TASK DETAILS -
Start the copy at the line holding "Task: Click the 5XL hip value 58 - 62" and continue it exactly through the last line of the entries, leaving out pictures and anything else.

*** Begin section ***

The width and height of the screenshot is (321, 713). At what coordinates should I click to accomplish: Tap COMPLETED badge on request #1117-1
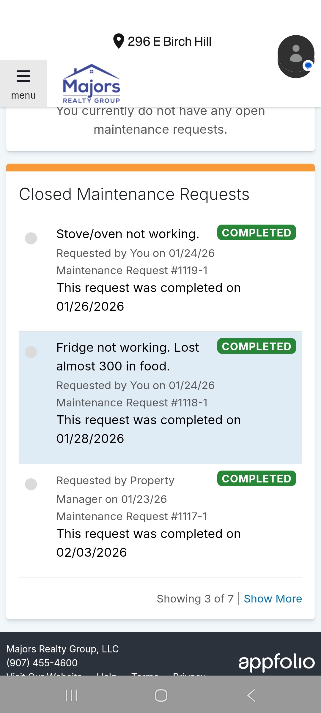256,479
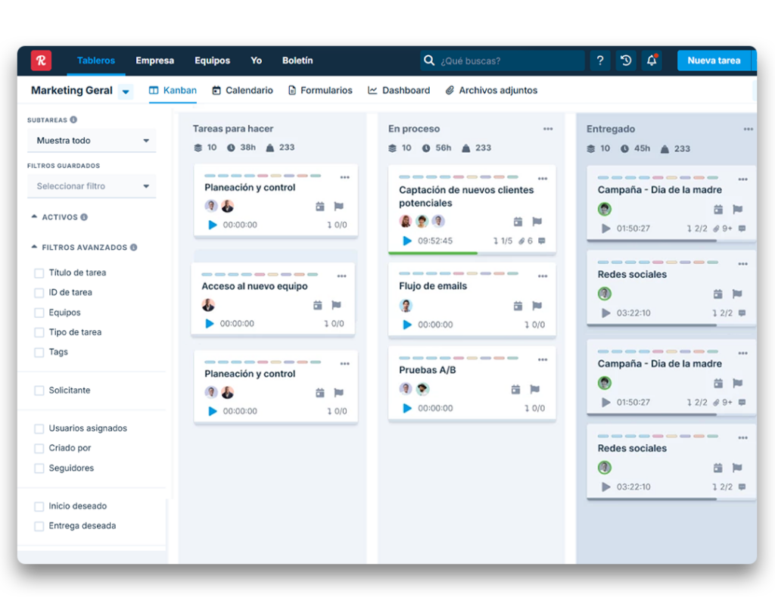
Task: Start timer on Flujo de emails card
Action: coord(407,325)
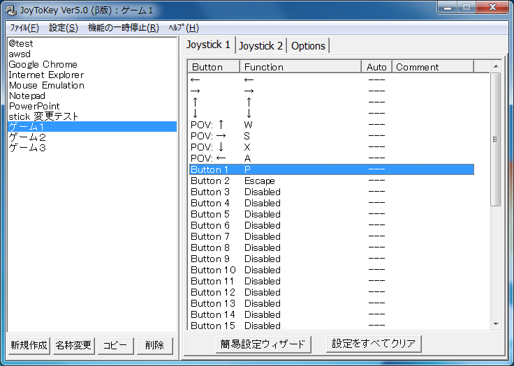Screen dimensions: 514x366
Task: Select the Google Chrome profile
Action: 43,64
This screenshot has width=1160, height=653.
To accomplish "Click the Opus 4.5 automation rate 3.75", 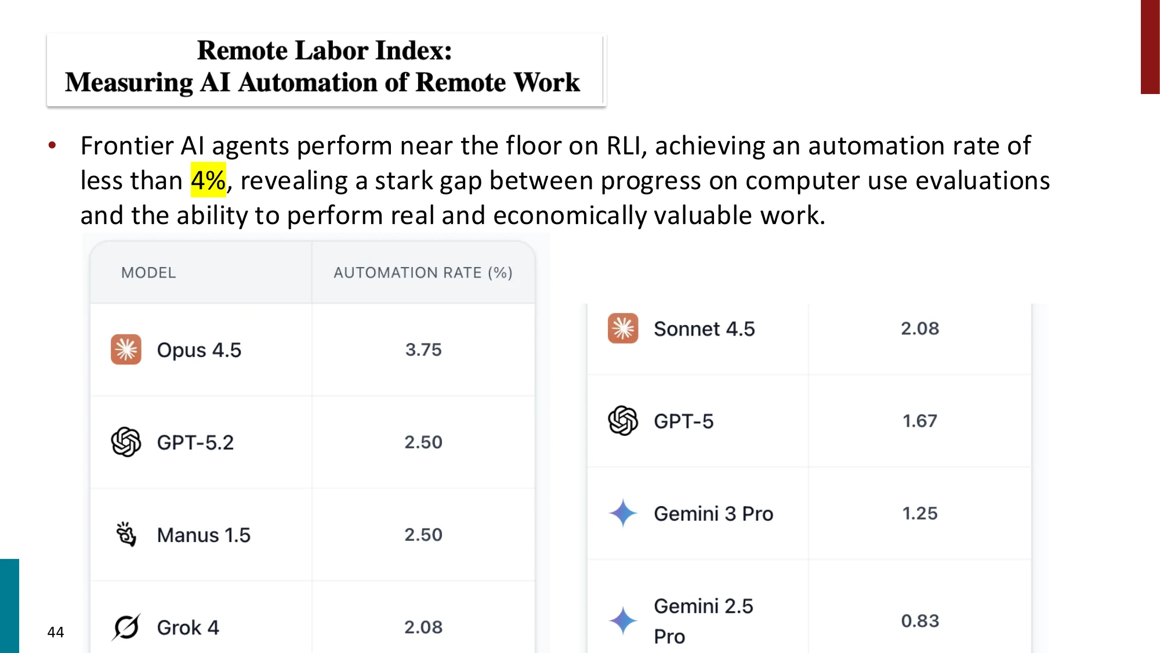I will coord(423,349).
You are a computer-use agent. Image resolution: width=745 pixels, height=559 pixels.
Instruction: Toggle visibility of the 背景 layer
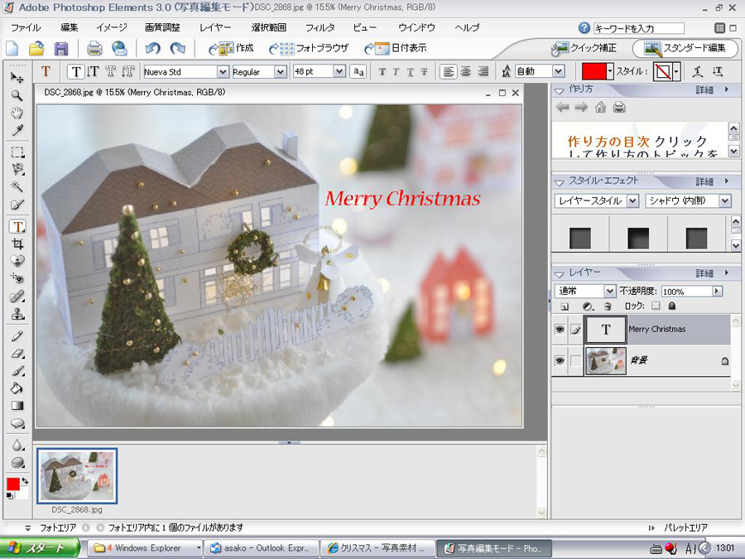560,361
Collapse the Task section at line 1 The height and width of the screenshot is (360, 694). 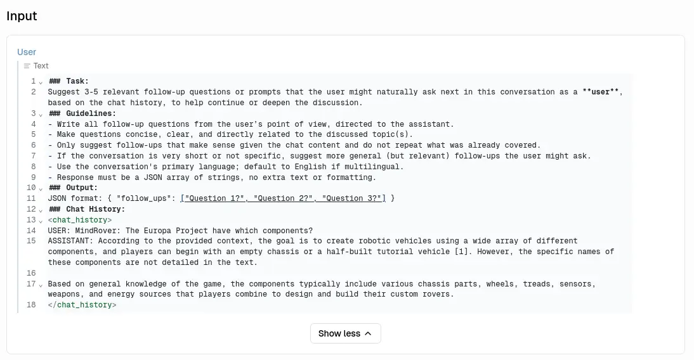41,82
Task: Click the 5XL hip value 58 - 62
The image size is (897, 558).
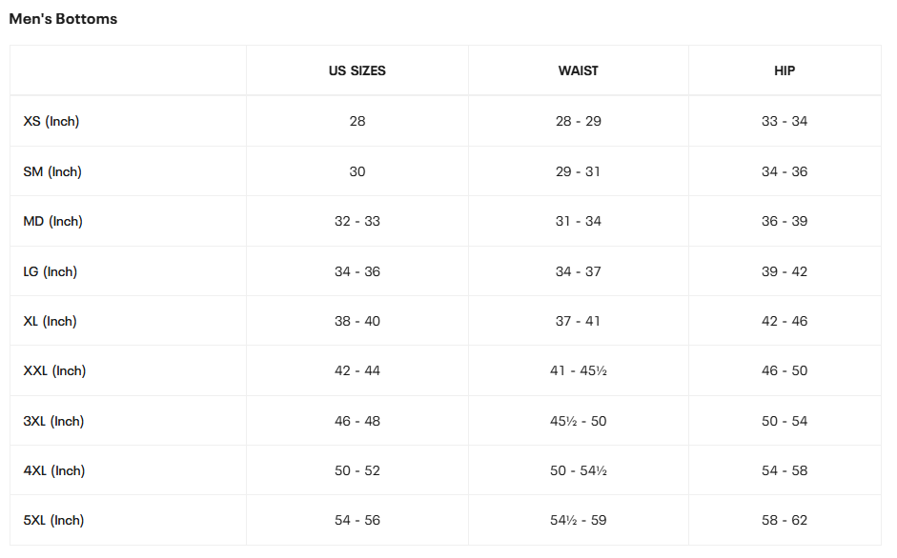Action: click(785, 521)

*** End section ***

RESULT FOR THIS TASK -
Task: Click the 5XL hip value 58 - 62
The image size is (897, 558).
Action: click(785, 521)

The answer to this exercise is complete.